Here's a strange result that can help in computing the group completion of a commutative monoid.

Let $M$ be a commutative monoid.  Call an element $h \in M$ __high__ if for all $x \in M$, there exists $y \in M$ such that $h = x + y$.  Write $H(M)$ for the set of high elements of $M$.

Examples: 

* If $M$ is a group then $H(M) = M$ (and conversely).
* Any join-semilattice (i.e. a poset in which every finite subset has a least upper bound) can be viewed as a commutative monoid $M$, with the least upper bound of two elements as $+$ and the least element as $0$. Then $H(M)$ has at most one element, which is the greatest element if such exists.
* If $M = \mathbb{N}$, with the usual addition, then $H(M) = \emptyset$.

__Proposition__ If $H(M) \neq \emptyset$ then $H(M)$ is a group, under the same binary operation $+$ as $M$, _but not necessarily the same zero_.

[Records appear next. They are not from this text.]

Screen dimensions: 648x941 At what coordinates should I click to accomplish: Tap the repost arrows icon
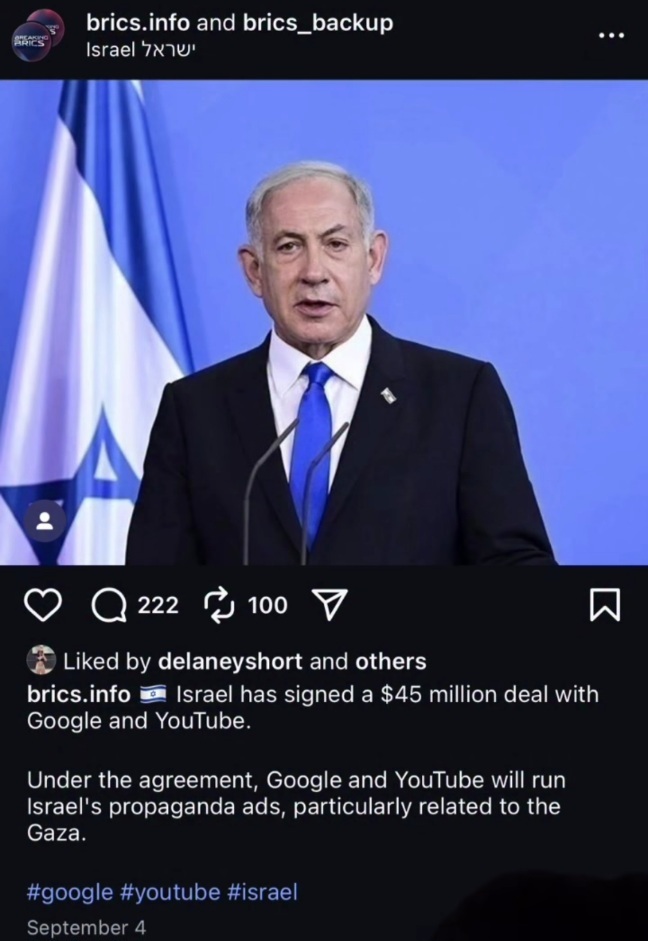[x=220, y=605]
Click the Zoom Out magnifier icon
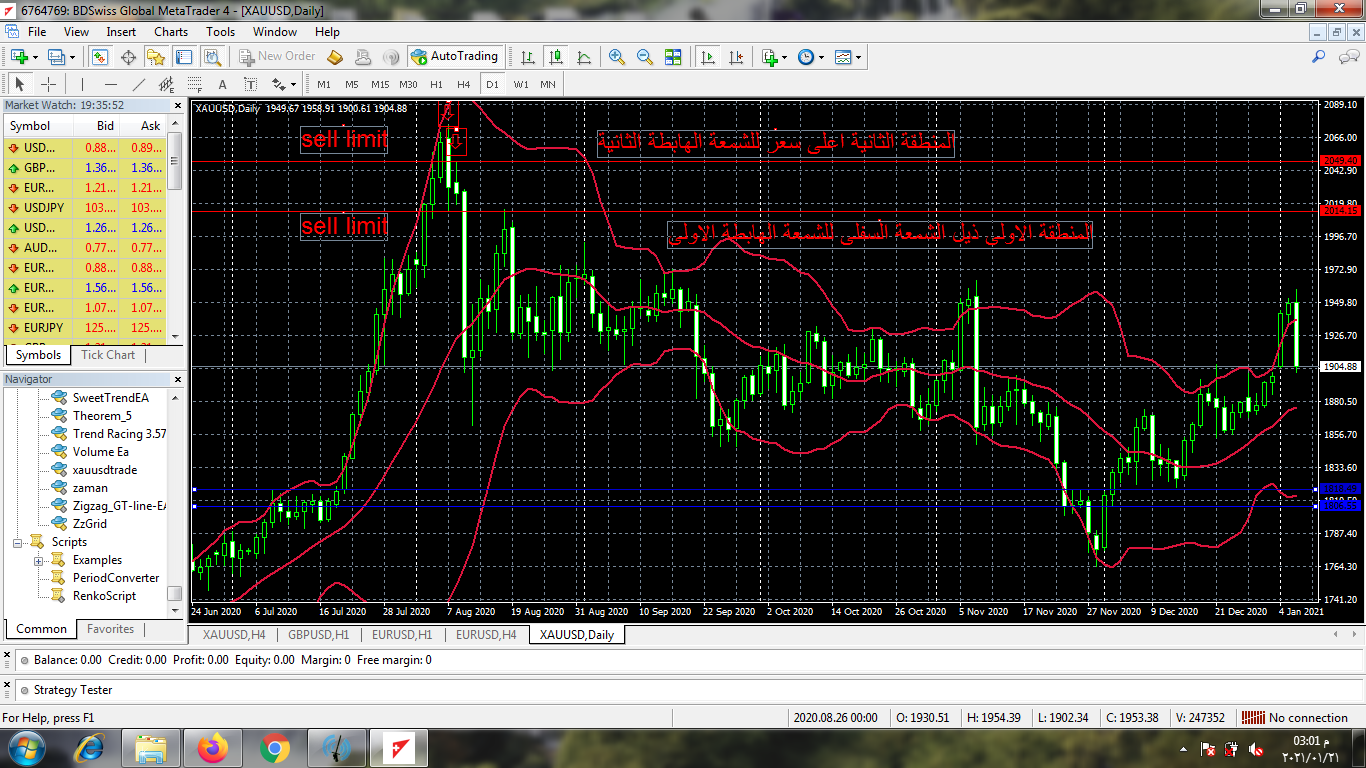 point(645,57)
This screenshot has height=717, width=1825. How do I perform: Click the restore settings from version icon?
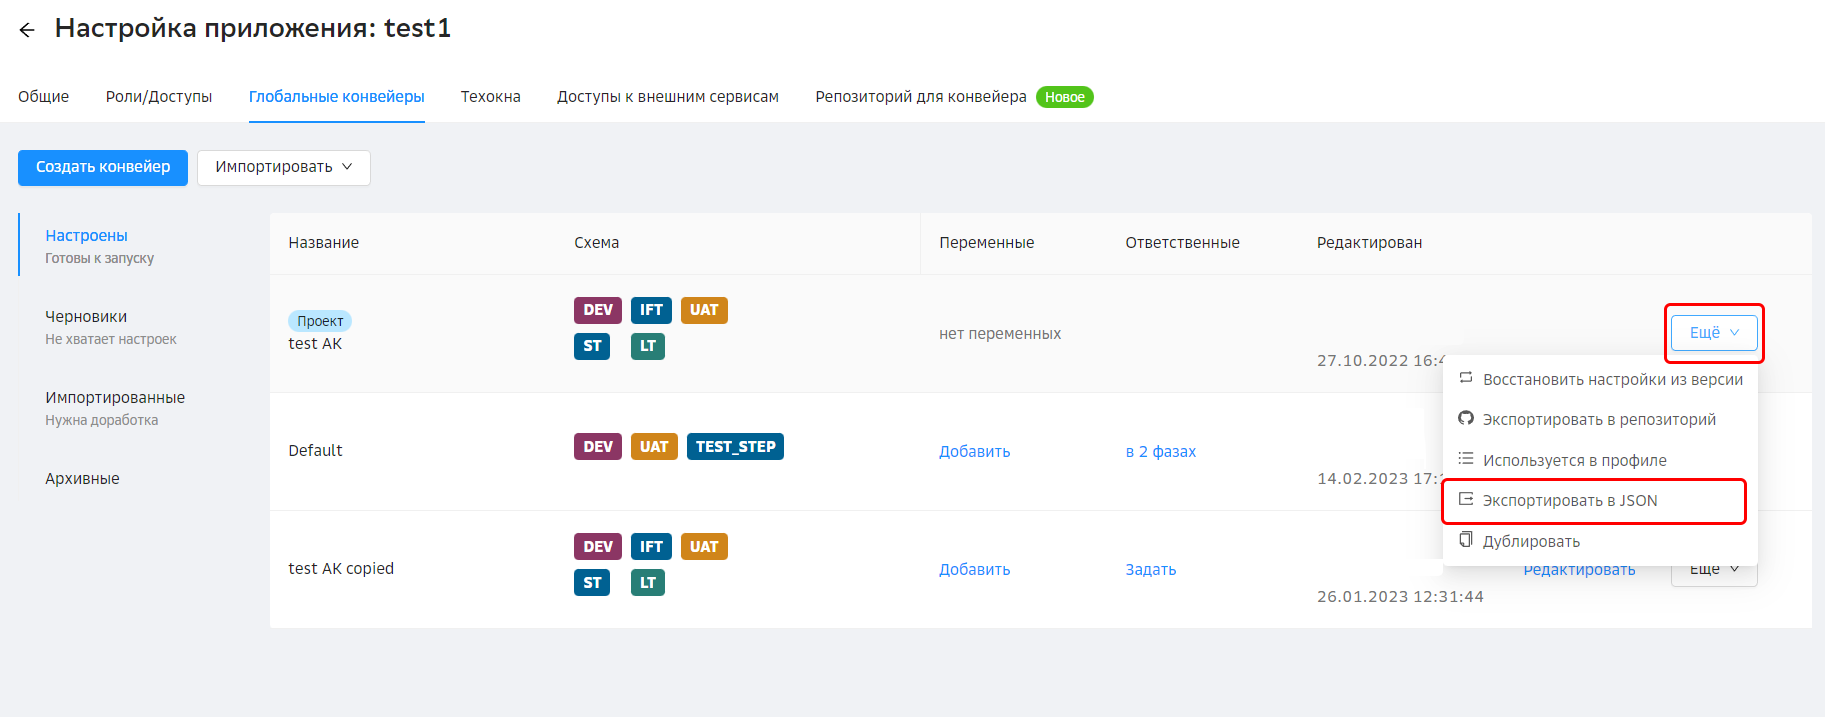tap(1466, 379)
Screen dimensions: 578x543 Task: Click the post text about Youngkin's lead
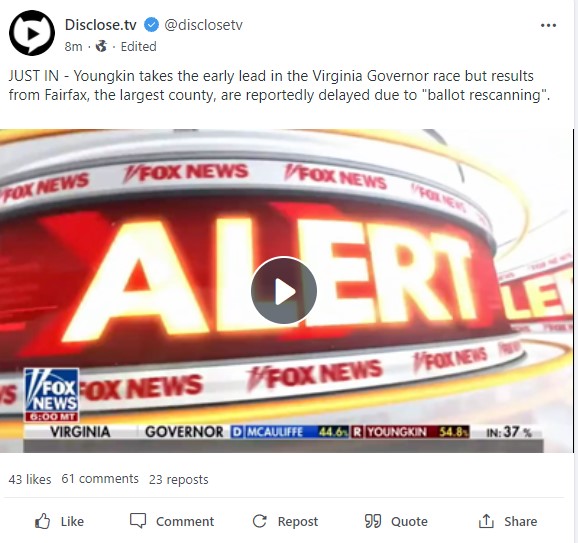click(x=279, y=86)
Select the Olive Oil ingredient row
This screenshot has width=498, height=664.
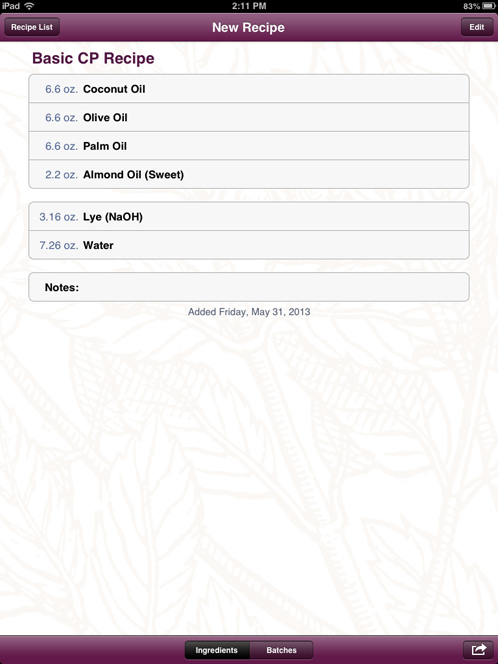click(x=249, y=117)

For a rather trivial example of why the zero might not be the same, consider a nontrivial join-semilattice with a greatest element.  For a proof and nontrivial examples, see [this paper](http://arxiv.org/abs/math.CT/0212377) by Marcelo Fiore and me.  (The proof's in section 3.)

Now: 

__Theorem__ $H(M)$ is, if not empty, the group completion of $M$.

How does this work?  Write $z$ for the zero element of $H(M)$.  Then there is a monoid homomorphism $\pi = z + (\ ): M \to H(M)$.  It's not too hard to show that every homomorphism from $M$ to a group factors uniquely through $\pi$.  Indeed, given a map $\phi: M \to A$, with $A$ a group, the corresponding map $\bar{\phi}: H(M) \to A$ is simply the restriction of $\phi$.

The theorem only helps when there's at least one high element, though.  There are nontrivial situations when there are no high elements, as the example above of $\mathbb{N}$ illustrates.